___ Extracted material
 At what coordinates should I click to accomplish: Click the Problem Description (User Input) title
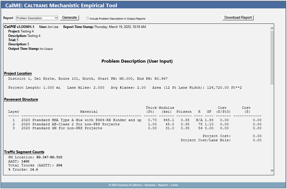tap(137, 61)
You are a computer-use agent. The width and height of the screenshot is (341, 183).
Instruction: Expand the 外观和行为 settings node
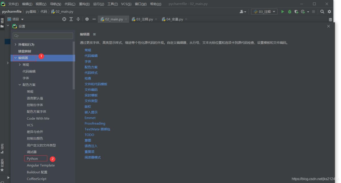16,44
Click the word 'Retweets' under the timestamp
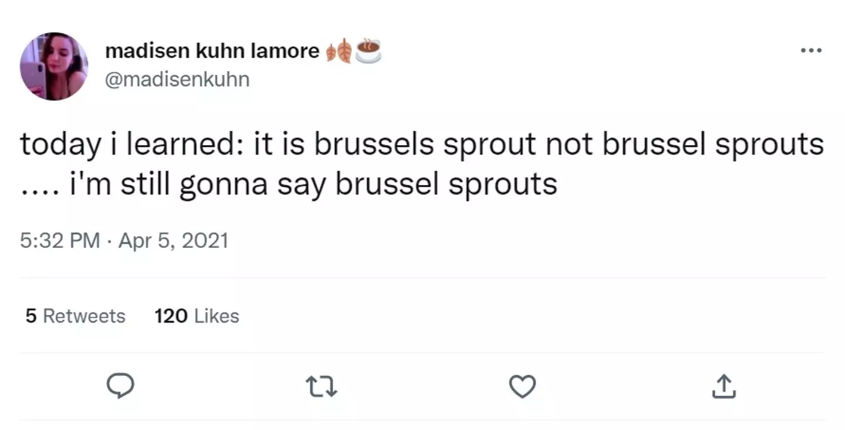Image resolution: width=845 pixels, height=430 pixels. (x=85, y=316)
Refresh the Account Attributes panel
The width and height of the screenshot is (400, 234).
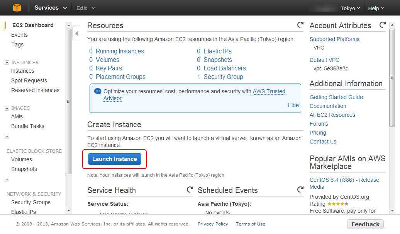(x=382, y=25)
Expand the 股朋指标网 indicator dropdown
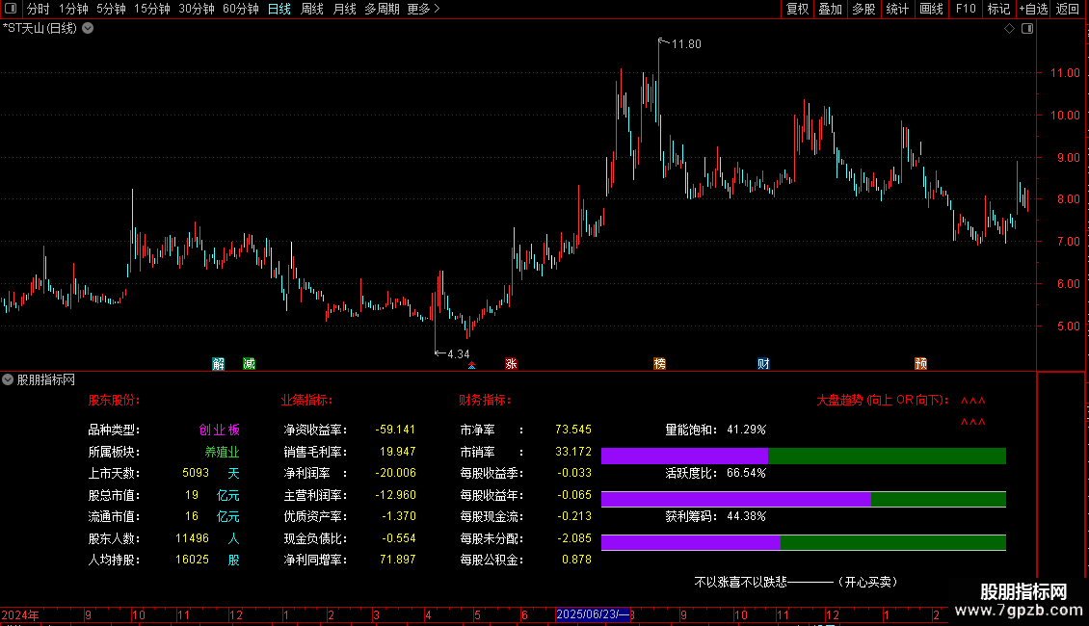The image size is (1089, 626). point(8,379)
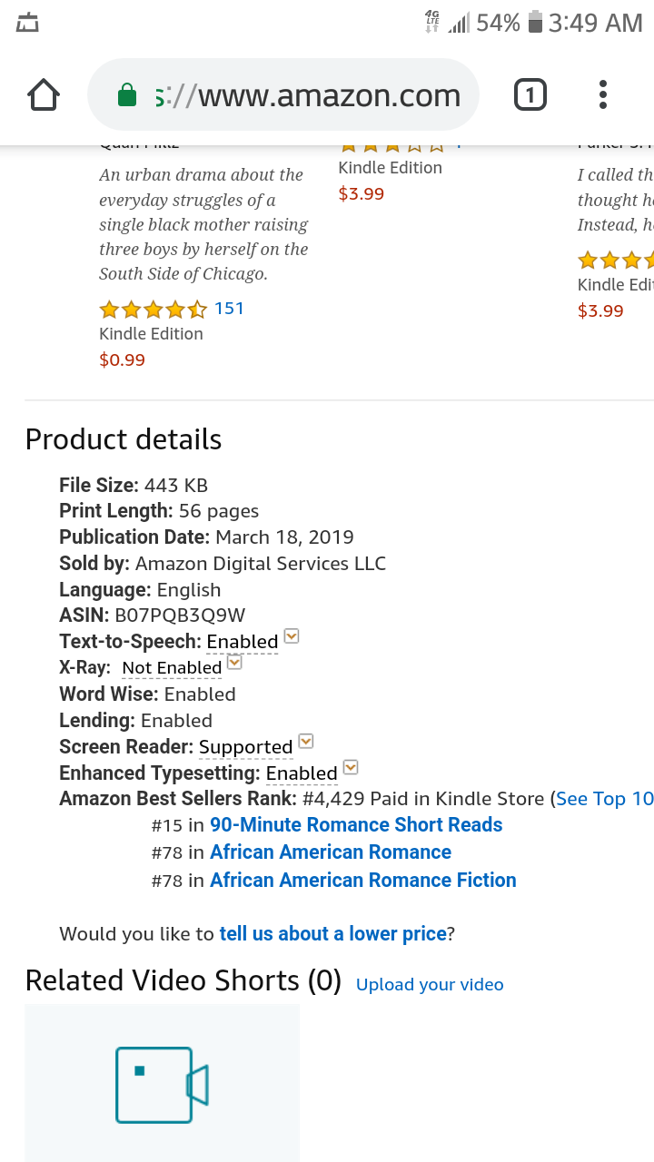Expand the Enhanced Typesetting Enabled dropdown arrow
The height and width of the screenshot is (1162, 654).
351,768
______
**What is being asked:**
Give all of the rows above again, switching "Refresh" to "Reload" and leaving everything else unchanged. Leave out the pictures.

**Correct output:**
 At what coordinates should I click to accomplish: Click the Problem Description (User Input) title
tap(137, 61)
You are a computer-use agent. The width and height of the screenshot is (341, 183).
Instruction: Expand the 外观和行为 settings node
16,44
Click the word 'Retweets' under the timestamp
Image resolution: width=845 pixels, height=430 pixels. (x=85, y=316)
Reload the Account Attributes panel
The width and height of the screenshot is (400, 234).
(x=382, y=25)
Expand the 股朋指标网 indicator dropdown
The image size is (1089, 626). point(8,379)
Expand the Enhanced Typesetting Enabled dropdown arrow
The height and width of the screenshot is (1162, 654).
351,768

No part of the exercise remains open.